──────── Record set ────────

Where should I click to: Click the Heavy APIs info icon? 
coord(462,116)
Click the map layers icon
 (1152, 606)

────────
──────── Record set ────────

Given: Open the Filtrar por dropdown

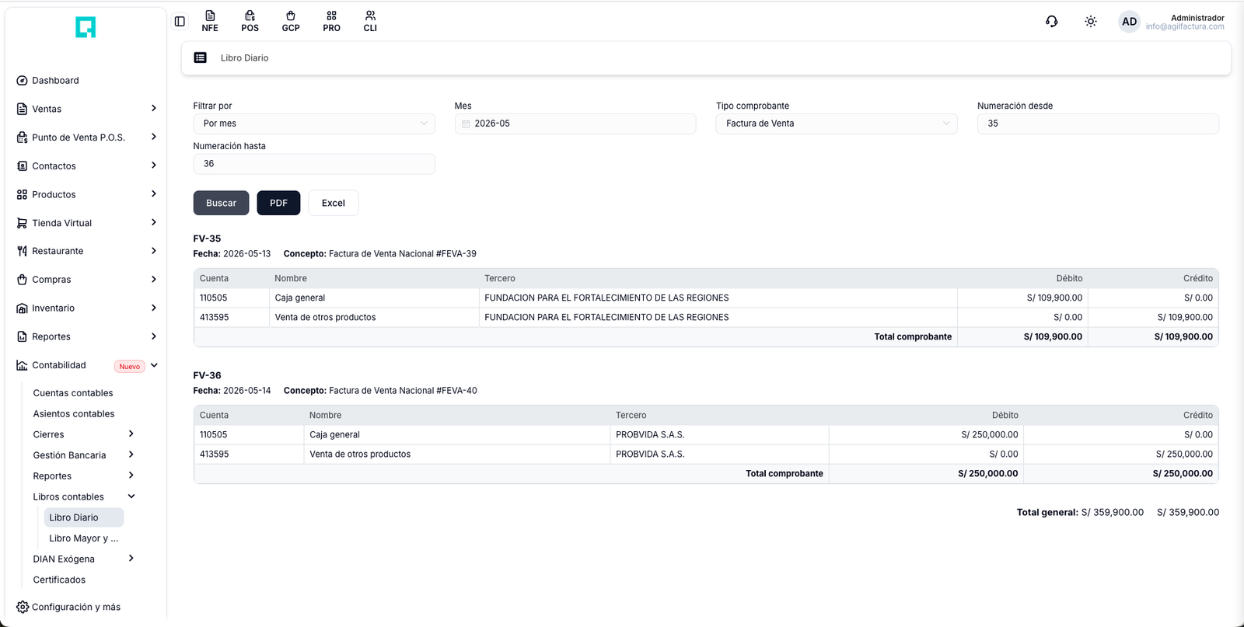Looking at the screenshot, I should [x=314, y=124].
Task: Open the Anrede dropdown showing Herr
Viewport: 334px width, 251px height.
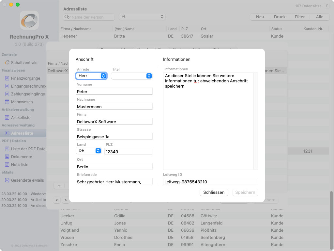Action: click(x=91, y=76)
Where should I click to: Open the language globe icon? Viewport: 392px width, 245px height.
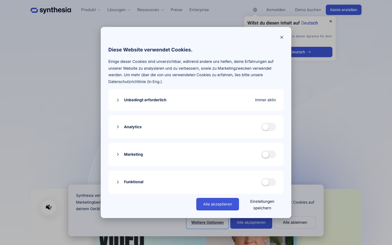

────────
──────── Record set ────────

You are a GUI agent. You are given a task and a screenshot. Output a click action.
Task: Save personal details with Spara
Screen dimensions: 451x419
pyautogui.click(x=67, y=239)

────────

What the exercise asks – Rewrite the listing from the line with "Where should I click to: Click" up to and including the line with "(1152, 606)", adjusting every coordinate in the answers upward by 131 and keeping the requests as they are.

Response –
Where should I click to: Click the Heavy APIs info icon? 
coord(593,247)
Click the map layers icon
 (1283, 737)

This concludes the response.